Mais la Cour de Cassation n’a jamais adhéré à ce raisonnement, et considère qu’il n’y a pas fraude à la loi dans une telle hypothèse. Cette position est tout à fait justifiée, en effet, selon M. Vidal, « il y a fraude chaque fois que le sujet de droit parvient à se soustraire à l’exécution d’une règle obligatoire par l’emploi, à dessein, d’un moyen efficace, qui rend ce résultat inattaquable sur le terrain du droit positif ». Comme l’écrit M. Le Dauphin, la fraude à la loi suppose donc qu’une personne qui tombe sous l’empire d’une règle objectivement applicable crée artificiellement, pour éluder cette règle, les conditions d’application d’une autre règle qui neutralise la précédente. Or, lorsque des contractants conviennent de la conclusion d’une garantie autonome, les dispositions relatives au cautionnement ne leur étaient pas objectivement applicables, de sorte qu’il n’y a pas fraude à la loi à ne pas vouloir que la sûreté personnelle qu’ils ont mis en place soit gouvernée pas ces règles.
Le principe de liberté contractuelle conduit à considérer que les justiciables peuvent choisir le type de sûreté personnelle qui s’adapte le mieux à leurs intérêts, la loi n’ayant pas entendu faire du cautionnement la seule sûreté personnelle possible.
Il n’y a pas non plus lieu de réserver l’utilisation des garanties autonomes à certaines catégories de contractants, les personnes physiques non commerçantes peuvent souscrire en droit interne de telles garanties sans pour autant qu’il y ait une quelconque fraude à la loi. C’est précisément ce qu’a jugé la Cour de Cassation dans son arrêt du 13 décembre 1994, pour réagir à l’encontre de certaines décisions de juridictions du fonds très hostiles à l’égard de ce type de garantie autonome.
Cette sûreté personnelle non accessoire est donc valable en droit interne et ce, quelle que soit la personne qui la souscrit. Toutefois, la question s’avère plus délicate, lorsque c’est la loi qui prescrit la fourniture d’une caution (cautionnement légal) ou lorsqu’elle vient autoriser le juge à exiger un cautionnement (cautionnement judiciaire).

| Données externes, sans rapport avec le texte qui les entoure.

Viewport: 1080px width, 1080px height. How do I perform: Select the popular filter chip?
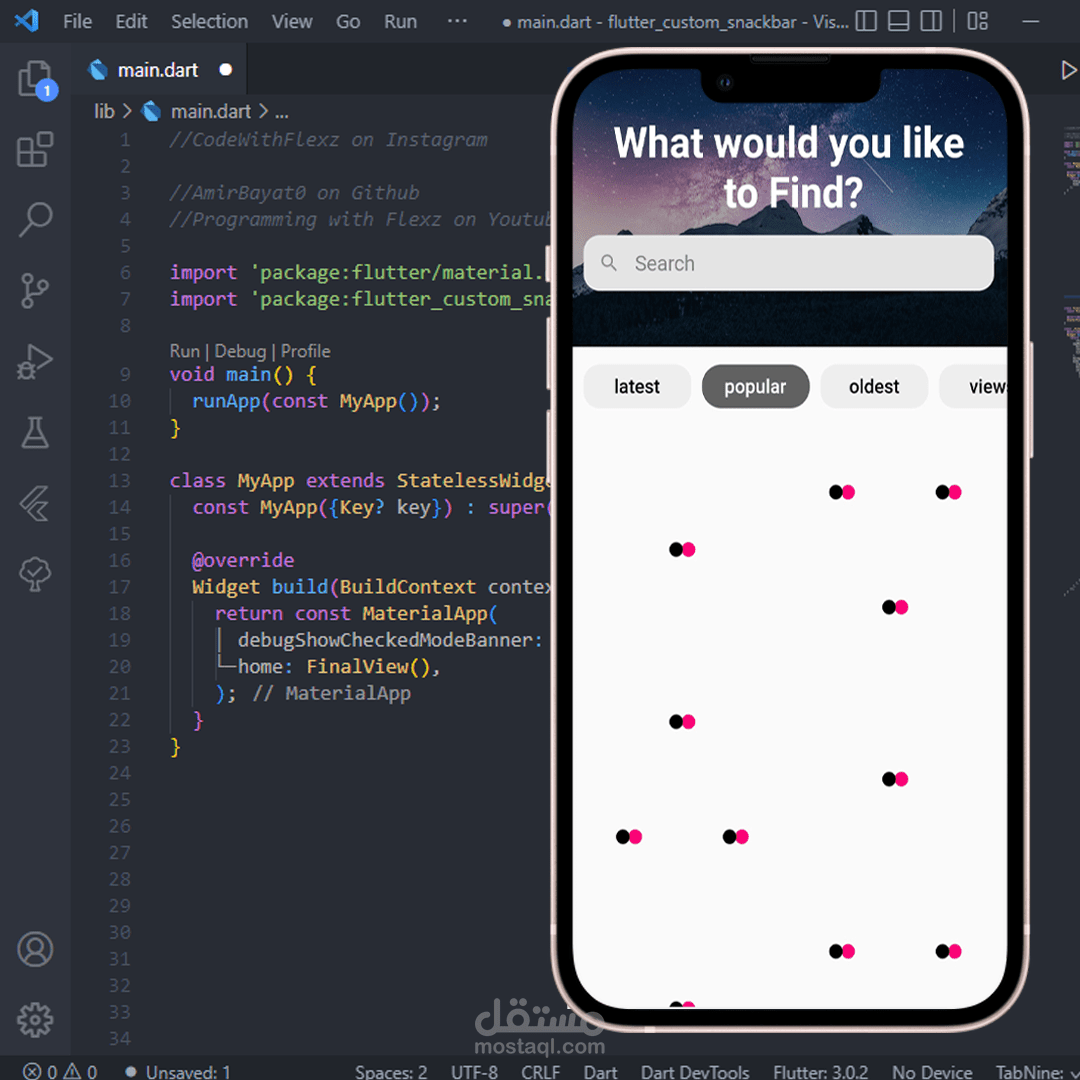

B. La garantie autonome substitut d’un cautionnement légal ou judiciaire

Pour des auteurs de plus en plus nombreux, si la licéité de la garantie autonome ne doit faire aucun doute en droit interne, même lorsque cette garantie est constituée en lieu et place d’un cautionnement, cela doit être réservé au cautionnement conventionnel. C’est-à-dire, comme l’écrit un auteur, « celui qui garantit une obligation qui est elle-même conventionnelle et pour laquelle le créancier est maître des sûretés qu’il entend obtenir ».
Mais en matière de cautionnement légal ou judiciaire, le bénéficiaire de cette sûreté ne pourrait en exiger une autre que celle prévue par le texte. Ainsi, si un cautionnement simple est prévu, le créancier ne peut exiger un cautionnement solidaire, a fortiori, il ne peut pas exiger la fourniture d’une garantie autonome.
C’est ce qui a pu être jugé par la Cour de Cassation à propos de la loi d’ordre public du 16 juillet 1971 relative aux retenues de garantie en matière de marchés de travaux, qui prévoit qu’il est possible d’échapper à cette retenue de garantie au profit du maître de l’ouvrage en lui substituant un cautionnement. Néanmoins, la Haute Cour a par la suite pu ajouter, que cette loi n’interdit pas qu’un établissement financier consente une garantie autonome, sans lien avec l’exécution des travaux et ne venant pas se substituer à la retenue de garantie.
Pour certains auteurs, il devrait en aller de même en matière de crédit à la consommation où les dispositions du Code de la consommation issues de la loi « Neiertz » du 31 décembre 1989, prescrivent un formalisme particulier, à peine de nullité, pour les cautionnements couvrant ce type d’opérations. Pour ces auteurs, le dispositif protecteur de la caution ne doit pas pouvoir être éludé par un simple recours à une garantie autonome.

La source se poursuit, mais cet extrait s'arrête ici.